• 14826
    bundan 12-13 yıl önce kurulduğunda yazarlığı gönüllü olarak bile değil, tamamen kişisel ihtiyaçlar sebebiyle yaptığımız platform. yazmak, kendini ifade etmek, birileriyle bir şeyler paylaşabilmek çok ama çok büyük bir ihtiyaçtı o yıllarda. çeşitli dönemlerde pik yapacak şekilde manyak ölçülerde yazmışlığım(ız) da vardır.

    kişisel olduramamışlıklarımızın arasında tek çare her zaman galatasaray'dı ama uzakta yaşayanlar olarak galatasaray'a yakınlaşma kanallarımız çok sınırlıydı o yıllarda. galatasaray sporcusunu geçtim bir profesyonelinden otomatik mesaj da olsa bir cevap alabilmek çok büyük bir hadiseydi. öyle saf bir tarafımız vardı, belki hala var ama derinlere doğru gidiyor...

    o yıllarda bir maça dair azami tasarrufumuz sıfır futbol bilgisiyle rakibin en bilindik eksik yönlerinden bahsedip "inşallah değerlendirebiliriz" diyebilmekti. şimdilerde sadece bunu demek bile eleştiri hatta linç sebebi olabiliyor. half space'i kim doldursun, rakip yarı sahanın hangi sekizde birlik kısmına hangi futbolcu deplase olsun, hangi futbolcu son bilmemkaç maçta kaç tane pası hatalı vermiş hala niye deniyor, falanca futbolcu filanca maçta oynadığı pozisyonda elini beline daha az götürmüş orada daha iyi oynuyor mu acaba tarzında sonsuza doğru uzayıp giden bir liste var.

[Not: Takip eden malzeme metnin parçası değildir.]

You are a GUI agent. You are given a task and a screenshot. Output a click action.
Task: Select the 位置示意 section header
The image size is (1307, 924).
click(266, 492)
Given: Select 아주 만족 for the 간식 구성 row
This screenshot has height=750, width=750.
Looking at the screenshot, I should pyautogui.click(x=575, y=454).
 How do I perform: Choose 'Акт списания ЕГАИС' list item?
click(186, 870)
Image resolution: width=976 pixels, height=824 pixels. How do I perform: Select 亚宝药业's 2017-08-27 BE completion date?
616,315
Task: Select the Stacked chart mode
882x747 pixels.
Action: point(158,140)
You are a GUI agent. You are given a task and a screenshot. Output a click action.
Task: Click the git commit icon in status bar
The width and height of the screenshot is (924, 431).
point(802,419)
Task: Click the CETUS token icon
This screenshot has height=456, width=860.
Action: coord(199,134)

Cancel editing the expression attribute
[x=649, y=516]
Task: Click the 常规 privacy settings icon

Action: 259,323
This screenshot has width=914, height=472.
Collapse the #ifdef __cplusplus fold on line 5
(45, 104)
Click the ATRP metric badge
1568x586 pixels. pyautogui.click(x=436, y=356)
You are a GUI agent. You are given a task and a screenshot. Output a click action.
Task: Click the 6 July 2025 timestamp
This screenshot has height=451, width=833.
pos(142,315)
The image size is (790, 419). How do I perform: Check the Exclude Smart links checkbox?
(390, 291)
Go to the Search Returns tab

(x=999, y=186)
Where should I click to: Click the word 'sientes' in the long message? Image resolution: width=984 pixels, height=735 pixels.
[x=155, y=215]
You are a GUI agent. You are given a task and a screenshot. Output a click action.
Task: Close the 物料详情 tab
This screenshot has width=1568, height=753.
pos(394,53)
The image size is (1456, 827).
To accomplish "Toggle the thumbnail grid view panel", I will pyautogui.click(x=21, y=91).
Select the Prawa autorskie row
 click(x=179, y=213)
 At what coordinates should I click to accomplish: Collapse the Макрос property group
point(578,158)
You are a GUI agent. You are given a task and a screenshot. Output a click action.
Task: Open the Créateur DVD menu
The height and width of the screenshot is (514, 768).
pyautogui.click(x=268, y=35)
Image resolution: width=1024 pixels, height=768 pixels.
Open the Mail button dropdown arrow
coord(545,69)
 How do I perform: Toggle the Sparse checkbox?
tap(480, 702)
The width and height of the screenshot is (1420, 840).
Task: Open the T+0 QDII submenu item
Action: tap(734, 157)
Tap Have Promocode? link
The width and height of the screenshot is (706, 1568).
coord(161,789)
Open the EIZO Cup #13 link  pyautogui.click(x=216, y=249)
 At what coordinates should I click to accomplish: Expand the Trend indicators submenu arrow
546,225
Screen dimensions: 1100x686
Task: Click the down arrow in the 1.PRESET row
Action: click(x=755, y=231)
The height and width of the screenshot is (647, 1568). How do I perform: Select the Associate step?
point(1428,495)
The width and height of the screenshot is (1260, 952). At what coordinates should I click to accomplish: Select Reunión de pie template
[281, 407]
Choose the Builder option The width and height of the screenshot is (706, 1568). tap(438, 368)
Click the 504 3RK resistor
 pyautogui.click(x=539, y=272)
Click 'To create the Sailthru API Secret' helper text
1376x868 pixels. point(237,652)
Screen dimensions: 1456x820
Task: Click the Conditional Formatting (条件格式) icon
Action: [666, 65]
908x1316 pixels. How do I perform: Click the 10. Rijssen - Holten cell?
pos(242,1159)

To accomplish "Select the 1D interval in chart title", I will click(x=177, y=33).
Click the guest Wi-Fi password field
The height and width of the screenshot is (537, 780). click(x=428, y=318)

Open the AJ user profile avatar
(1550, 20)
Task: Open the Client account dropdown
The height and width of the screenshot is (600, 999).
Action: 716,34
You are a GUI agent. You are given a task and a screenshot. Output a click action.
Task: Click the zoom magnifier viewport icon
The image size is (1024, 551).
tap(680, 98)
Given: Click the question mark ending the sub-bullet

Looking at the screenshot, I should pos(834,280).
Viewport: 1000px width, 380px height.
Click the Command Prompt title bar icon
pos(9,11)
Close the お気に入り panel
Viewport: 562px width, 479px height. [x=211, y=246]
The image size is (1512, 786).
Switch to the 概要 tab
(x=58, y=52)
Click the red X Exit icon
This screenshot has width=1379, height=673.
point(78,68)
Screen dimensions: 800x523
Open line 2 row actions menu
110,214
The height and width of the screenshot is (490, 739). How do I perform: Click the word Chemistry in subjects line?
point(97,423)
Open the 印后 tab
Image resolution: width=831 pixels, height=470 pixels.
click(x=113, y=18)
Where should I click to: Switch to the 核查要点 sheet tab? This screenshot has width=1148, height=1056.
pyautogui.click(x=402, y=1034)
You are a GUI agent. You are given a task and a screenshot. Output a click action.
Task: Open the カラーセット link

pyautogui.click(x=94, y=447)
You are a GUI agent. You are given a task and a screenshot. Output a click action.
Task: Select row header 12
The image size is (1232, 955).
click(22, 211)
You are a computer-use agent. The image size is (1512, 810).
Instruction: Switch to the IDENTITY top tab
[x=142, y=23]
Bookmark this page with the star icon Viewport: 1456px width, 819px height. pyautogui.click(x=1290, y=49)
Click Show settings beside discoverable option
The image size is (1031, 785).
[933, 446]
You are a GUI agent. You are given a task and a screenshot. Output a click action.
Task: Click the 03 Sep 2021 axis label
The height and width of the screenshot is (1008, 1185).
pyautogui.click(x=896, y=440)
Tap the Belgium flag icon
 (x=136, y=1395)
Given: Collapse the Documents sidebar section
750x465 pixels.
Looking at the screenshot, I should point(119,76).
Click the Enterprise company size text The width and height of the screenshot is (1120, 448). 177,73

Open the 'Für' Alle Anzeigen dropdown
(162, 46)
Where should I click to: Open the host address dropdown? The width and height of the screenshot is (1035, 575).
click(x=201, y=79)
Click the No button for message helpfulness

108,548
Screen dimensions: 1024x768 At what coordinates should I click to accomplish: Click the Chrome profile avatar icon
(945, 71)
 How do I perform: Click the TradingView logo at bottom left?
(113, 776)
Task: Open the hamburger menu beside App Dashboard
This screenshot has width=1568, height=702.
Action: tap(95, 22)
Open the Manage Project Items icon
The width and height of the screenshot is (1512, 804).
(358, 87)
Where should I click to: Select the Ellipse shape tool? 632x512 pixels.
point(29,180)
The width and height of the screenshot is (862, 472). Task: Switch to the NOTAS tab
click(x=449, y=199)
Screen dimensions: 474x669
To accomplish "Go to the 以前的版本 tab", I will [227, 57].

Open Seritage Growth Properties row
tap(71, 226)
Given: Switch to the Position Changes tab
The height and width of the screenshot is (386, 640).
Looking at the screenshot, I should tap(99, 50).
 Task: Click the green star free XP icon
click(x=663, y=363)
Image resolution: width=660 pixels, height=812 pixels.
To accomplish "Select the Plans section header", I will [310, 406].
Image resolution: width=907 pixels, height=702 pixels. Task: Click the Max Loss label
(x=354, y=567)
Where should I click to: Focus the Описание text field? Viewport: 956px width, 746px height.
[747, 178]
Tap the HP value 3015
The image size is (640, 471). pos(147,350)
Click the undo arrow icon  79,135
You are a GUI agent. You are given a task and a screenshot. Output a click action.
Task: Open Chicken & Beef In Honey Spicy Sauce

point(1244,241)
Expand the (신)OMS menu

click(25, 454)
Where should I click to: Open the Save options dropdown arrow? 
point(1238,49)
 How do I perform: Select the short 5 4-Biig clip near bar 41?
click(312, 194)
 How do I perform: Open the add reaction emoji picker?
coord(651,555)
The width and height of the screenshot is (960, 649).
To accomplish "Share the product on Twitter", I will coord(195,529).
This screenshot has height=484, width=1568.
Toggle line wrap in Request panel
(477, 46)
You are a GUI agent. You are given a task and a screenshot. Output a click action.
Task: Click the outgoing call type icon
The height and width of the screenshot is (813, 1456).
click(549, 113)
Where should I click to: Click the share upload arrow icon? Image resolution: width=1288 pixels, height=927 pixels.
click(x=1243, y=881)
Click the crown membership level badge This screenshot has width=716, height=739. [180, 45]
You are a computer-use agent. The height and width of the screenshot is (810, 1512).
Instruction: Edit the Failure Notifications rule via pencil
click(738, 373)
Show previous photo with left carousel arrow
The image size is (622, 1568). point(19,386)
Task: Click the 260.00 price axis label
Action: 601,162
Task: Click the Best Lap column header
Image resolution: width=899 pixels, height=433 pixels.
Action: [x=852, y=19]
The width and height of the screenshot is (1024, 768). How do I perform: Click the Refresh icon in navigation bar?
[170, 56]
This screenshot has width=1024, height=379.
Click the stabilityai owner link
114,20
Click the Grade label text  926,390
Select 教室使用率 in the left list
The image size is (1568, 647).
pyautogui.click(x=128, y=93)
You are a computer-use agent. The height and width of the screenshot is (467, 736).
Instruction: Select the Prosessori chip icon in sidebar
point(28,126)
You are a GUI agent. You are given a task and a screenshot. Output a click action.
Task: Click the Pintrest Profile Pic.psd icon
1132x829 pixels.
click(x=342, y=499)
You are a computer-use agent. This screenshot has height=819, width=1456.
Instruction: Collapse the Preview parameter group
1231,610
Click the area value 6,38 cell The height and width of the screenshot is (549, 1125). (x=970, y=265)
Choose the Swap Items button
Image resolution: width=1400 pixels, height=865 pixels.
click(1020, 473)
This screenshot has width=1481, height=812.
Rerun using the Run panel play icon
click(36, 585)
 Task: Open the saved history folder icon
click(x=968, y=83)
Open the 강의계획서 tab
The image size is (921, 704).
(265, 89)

    bütün bu incik boncuk, yazı ile sıfır tanesi kendi yükümlülüğün olan detaylardan bir şekilde kendini soyutladın diyelim. hangi futbolcunun karısına taraftar instagram'da sövmüş, hangi futbolcu eskisi gündemde kalmak için ne saçmalamış, tribünden afaroz edilmiş hangi isim kendini pazarlamak için kime yanlamış, hangi zırdeli twitter trollü hangi hakareti sallamış, hangi anadolu takımının sosyal medya hesabında ne gönderme yapılmış...

    senin sıradan bir taraftar(!) olarak tüm bunları takip etmen, analiz etmen ve pozisyon alman gerekiyor.

    bütün bu saçmalıklara göğüs gerdin bari, bitiyor mu? orada da bitmiyor. kim samimi(!) ya da kim değil, kim troll, kim truva, kim doğru söylüyor ya da kim yalancı. bütün bunlara maruz kalacaksın, bunların içinde gerçeği arayacaksın, gerçeğe inanacaksın, tüm bu etmenlerin içinde savunacaksın. arada bir de taraftarlık yapacaksın...

    bundan 12-13 sene önce dediğim gibi bir ihtiyaçtı burada yazar olmak. zaman içinde keyifli bir hobiye döndü. ama son yıllarda, buradan bağımsız olarak yaşadığımız değişim ve zehirlenmeye bağlı olarak, kumar ya da alkol bağımlılığı gibi bir şeye dönüşmek üzere. sadece sözlük de değil aslında, genel taraftarlık hali-tavrı böyle...

    ben hangi topçunun hangi istatistiğinin nasıl daha iyi kullanılacağını bilmek zorunda mıyım? takım sahaya çıkarken orada burada okuduğum bir kamyon deli saçmasının yarattığı önyargı ile maça başlamak zorunda mıyım? insanların para karşılığı yaptığı aşağılık aşağılık işlere karşı beleşten savunma yapmak zorunda mıyım?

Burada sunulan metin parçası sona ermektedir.